**Tasks for this exercise**
[1] In the article on investor despair, which magazine ran the "Death of Equities" cover headline in August 1979?
[2] Write out the passage from the article on investor despair that begins at "Thanks to Enron, investors" and stops after "in the market.".

**Source text**

Death of Equities II 2002-03-02

Thanks to Enron, investors are starting to despair. And it's about time.

by William Valentine, CFA

Coming soon to a theater near you: "Death of Equities II: Return of Despair." You could think of this as the sequel to "Death of Equities," the infamous headline on the cover of Business Week from August 13, 1979. Grab your popcorn, bear with an annoying Britney Spears Pepsi commercial, and settle in for a trailer on the upcoming show in the market.

The missing element from stock rallies of the past year has been despair. Until we get it, the market can't enter the next bull phase. Sure, we've had disappointment, but that's what happens when you wipe out 30 percent of someone's net worth. However, that hasn't translated into downright despair. That is, until now, thanks to Enron (ENRNQ). And it's about time.

The end of all bear markets is characterized by a change in belief about the wisdom of investing in stocks. I'm not talking about folks pulling money out of the market until conditions improve. I'm talking about investors being tempted to believe that they shouldn't be in stocks at all, ever!

**Raw data**

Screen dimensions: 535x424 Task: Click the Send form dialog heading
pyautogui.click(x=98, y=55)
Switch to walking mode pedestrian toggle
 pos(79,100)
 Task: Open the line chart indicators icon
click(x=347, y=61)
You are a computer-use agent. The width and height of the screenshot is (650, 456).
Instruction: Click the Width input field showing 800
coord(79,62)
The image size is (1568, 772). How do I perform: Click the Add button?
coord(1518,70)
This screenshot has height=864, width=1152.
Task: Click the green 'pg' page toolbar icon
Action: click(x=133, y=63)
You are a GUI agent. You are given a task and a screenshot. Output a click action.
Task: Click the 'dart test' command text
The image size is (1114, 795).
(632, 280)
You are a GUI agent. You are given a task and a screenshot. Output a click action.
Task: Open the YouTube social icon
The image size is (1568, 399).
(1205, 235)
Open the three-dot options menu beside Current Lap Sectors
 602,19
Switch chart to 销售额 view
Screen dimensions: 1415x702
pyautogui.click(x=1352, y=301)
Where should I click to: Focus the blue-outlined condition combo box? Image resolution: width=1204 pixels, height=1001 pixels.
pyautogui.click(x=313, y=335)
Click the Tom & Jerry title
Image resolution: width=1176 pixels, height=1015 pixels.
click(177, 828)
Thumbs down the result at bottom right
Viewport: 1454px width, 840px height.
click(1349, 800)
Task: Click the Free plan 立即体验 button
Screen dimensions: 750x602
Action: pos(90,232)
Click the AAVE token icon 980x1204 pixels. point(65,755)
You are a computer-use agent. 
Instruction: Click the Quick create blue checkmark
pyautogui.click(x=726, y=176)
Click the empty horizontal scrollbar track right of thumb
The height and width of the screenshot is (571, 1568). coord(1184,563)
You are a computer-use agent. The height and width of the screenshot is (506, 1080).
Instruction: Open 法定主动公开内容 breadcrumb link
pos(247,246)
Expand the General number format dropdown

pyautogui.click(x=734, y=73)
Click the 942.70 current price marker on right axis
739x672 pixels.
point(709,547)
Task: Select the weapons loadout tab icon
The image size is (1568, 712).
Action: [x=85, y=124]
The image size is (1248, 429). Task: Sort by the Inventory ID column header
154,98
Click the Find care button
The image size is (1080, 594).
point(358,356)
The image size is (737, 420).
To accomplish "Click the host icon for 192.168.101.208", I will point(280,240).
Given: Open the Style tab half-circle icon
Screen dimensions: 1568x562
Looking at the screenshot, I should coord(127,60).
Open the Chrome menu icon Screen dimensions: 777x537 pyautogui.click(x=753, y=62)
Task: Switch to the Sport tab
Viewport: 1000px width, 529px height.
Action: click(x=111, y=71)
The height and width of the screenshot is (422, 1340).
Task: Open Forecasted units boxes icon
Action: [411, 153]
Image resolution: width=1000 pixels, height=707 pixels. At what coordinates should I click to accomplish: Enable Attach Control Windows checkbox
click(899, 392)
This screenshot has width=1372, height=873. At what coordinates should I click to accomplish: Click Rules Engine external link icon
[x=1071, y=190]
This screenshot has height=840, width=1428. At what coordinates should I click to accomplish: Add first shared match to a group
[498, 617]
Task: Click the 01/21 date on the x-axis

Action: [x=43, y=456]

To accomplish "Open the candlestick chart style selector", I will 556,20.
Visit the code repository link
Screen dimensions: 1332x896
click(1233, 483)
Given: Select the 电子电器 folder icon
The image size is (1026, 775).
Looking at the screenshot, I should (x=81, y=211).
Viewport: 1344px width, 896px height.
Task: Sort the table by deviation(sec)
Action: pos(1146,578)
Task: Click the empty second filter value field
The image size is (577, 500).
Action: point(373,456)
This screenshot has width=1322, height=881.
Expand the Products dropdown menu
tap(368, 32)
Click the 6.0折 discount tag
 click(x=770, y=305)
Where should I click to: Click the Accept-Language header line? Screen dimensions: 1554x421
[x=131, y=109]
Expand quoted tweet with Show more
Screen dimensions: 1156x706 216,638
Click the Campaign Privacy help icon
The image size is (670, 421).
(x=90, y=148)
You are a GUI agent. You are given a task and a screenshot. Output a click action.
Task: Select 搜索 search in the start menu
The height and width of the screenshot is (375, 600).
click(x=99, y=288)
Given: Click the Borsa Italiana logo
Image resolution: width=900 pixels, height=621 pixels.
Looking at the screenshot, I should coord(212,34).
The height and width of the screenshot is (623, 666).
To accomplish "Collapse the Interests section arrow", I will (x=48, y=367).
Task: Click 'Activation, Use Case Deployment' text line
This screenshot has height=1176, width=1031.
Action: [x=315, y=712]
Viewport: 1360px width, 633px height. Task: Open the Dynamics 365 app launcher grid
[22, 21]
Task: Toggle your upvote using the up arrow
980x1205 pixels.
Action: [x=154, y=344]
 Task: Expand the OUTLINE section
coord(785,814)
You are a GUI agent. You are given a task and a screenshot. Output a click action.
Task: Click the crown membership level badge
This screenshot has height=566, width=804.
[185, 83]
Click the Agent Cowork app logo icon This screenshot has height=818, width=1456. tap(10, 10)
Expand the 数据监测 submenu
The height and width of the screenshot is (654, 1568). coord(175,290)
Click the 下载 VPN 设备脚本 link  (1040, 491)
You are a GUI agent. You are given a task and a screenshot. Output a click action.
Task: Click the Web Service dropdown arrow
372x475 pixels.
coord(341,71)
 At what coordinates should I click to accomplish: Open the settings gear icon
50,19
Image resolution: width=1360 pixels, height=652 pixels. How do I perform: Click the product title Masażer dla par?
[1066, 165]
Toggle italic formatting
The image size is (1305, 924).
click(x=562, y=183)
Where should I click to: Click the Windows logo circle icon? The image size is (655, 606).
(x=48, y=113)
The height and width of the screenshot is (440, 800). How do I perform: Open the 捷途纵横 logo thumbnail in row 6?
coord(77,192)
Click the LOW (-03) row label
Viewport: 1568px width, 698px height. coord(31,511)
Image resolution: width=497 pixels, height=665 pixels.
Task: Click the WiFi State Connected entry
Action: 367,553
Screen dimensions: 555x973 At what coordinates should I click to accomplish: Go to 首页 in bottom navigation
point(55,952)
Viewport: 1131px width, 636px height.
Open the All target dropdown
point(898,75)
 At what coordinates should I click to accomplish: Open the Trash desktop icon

**Answers by item number**
[1] Business Week

[2]
Thanks to Enron, investors are starting to despair. And it's about time.

by William Valentine, CFA

Coming soon to a theater near you: "Death of Equities II: Return of Despair." You could think of this as the sequel to "Death of Equities," the infamous headline on the cover of Business Week from August 13, 1979. Grab your popcorn, bear with an annoying Britney Spears Pepsi commercial, and settle in for a trailer on the upcoming show in the market.